_Page excerpt_
(begin)
Las Vegas Casinos Hesitant to Provide High Roller Customer Details to FinCEN

An ongoing debate continues about whether land-based Nevada casinos should provide customer details to the U.S. Department of Justice’s Financial Crimes Enforcement Network or “FinCEN” division. FinCEN wants the player information in an attempt to eliminate money laundering through gambling activities. Las Vegas casinos say such releases would damage their credibility with their high stakes gamblers and damage their business.

The Treasury Department is seeking to enforce Article 31 of the Bank Secrecy Act, which was enacted over 10 years ago. Their bureaucrats say the Las Vegas Strip casinos are years behind other financial institutions in handing over their data and customer lists. Fred Curry, a partner with Deloitte Financial Advisory Services, says it is only “a matter of time” before such information is going to be handed over.

“Integrity Goes a Long Way”, Says Shasky Calvery

Recently, FinCEN Director Jennifer Shasky Calvery spoke at the Global Gaming Expo in Las Vegas. Shasky Calvery told the assembled audience at the Global Gaming Expo that transparency was important in a business endeavor. She was quoted saying, “every financial institution, casinos included, should be concerned about its reputation.

To emphasize her point, the FinCEN Director added, “Integrity goes a long way.

Privacy Concerns Could Hurt Vegas Strip Businesses

Las Vegas Strip executives have a much different perspective on the release of such information. The casinos rely on high stakes gamblers, called premium players and “whales”, for much of their revenue. These gamblers spend so much money that their winnings (or losses) often affect monthly and quarterly reports, and some have been known to be added as an item in itemized financial reports of these institutions.

If these high dollar gamblers realize their financial information is going to be released to the Justice Department, this means their vacation trips might become the subject of federal investigations and audits. In such circumstances, these high rollers have the money, means, and motive to avoid such inquiries altogether–they have the resources to go outside the country to gamble.

Such gamblers might not have sinister motives for avoiding federal oversight. Many might prefer to avoid such audits based on basic privacy concerns. It is an aphorism that you do not want to come to the attention of federal financial authorities, because it is not easy for even the most well-meaning citizens to stand up to that kind of scrutiny. Faced with such scrutiny, many might prefer to take their casino bankroll outside of the United States.

Las Vegas Needs Its High Rollers

The Las Vegas Strip casinos are always amidst a downturn at the moment. The recession has caused many middle class gamblers to stay home instead of make expensive trips to Sin City. This means that the high stakes betters are more important to the Vegas economy than ever.
(end)
_Set exercise A_
Translate this sentence from the article on Las Vegas casinos and FinCEN into Spanish: "Las Vegas Strip executives have a much different perspective on the release of such information."
_Set exercise B_
According to the article on Las Vegas casinos and FinCEN, where did Jennifer Shasky Calvery speak?
_Set exercise C_
Quote the article on Las Vegas casinos and FinCEN from "To emphasize her" to "of these institutions.".
The records aren't needed for the tasks.

_Supplied data_
(begin)
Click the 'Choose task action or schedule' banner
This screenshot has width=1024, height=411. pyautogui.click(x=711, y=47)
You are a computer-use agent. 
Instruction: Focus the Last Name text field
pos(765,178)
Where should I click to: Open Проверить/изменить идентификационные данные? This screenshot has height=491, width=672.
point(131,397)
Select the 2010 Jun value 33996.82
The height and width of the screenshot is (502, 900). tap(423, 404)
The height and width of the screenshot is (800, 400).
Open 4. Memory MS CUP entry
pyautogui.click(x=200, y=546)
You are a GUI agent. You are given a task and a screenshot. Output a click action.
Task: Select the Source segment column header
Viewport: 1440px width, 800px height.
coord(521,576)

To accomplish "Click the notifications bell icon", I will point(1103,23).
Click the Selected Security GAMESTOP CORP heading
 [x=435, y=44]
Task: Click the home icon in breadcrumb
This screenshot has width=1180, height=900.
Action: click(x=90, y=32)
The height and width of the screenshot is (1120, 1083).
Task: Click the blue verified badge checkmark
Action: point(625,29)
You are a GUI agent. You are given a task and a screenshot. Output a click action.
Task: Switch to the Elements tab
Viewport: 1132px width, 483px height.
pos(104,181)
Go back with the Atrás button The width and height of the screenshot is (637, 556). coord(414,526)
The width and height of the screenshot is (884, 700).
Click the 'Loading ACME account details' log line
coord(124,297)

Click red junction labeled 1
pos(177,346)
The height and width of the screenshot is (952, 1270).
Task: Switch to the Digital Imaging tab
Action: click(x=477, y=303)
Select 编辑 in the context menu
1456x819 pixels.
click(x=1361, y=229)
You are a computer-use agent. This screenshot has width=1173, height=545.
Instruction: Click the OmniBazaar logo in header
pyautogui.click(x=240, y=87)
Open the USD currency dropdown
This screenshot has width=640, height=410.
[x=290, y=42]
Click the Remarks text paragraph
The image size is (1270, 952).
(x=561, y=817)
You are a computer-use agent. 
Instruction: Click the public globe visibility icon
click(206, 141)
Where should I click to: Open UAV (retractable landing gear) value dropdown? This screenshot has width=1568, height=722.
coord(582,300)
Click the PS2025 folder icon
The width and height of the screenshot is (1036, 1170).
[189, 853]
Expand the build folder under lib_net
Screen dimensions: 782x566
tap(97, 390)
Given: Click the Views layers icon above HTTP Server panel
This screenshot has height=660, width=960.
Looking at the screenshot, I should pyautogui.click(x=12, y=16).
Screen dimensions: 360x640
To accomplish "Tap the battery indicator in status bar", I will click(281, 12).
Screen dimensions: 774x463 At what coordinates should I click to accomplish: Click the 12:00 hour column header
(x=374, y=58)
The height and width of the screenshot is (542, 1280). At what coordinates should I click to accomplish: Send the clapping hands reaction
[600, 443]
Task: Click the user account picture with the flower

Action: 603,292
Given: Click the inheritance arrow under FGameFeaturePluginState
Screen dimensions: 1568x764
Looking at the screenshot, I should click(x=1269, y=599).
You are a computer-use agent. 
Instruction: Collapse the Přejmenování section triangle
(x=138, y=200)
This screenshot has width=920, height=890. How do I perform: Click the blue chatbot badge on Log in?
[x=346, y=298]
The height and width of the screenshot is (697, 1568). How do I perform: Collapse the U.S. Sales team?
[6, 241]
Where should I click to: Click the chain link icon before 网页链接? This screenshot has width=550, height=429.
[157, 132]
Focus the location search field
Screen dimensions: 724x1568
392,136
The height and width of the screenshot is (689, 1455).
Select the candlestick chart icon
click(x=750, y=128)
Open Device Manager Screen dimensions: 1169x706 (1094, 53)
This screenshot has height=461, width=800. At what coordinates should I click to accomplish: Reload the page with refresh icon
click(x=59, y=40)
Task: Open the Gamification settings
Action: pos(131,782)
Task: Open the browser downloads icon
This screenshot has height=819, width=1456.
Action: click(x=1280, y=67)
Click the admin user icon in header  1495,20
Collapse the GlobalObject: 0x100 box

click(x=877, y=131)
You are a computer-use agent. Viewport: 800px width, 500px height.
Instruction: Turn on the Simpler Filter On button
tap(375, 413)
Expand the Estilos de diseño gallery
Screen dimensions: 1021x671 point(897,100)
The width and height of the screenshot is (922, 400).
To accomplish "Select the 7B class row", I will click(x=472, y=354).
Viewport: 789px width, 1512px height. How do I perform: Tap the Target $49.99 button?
(end)
_Full response A_
Los ejecutivos del Strip de Las Vegas tienen una perspectiva muy diferente sobre la divulgación de dicha información.

_Full response B_
At the Global Gaming Expo in Las Vegas.

_Full response C_
To emphasize her point, the FinCEN Director added, “Integrity goes a long way.

Privacy Concerns Could Hurt Vegas Strip Businesses

Las Vegas Strip executives have a much different perspective on the release of such information. The casinos rely on high stakes gamblers, called premium players and “whales”, for much of their revenue. These gamblers spend so much money that their winnings (or losses) often affect monthly and quarterly reports, and some have been known to be added as an item in itemized financial reports of these institutions.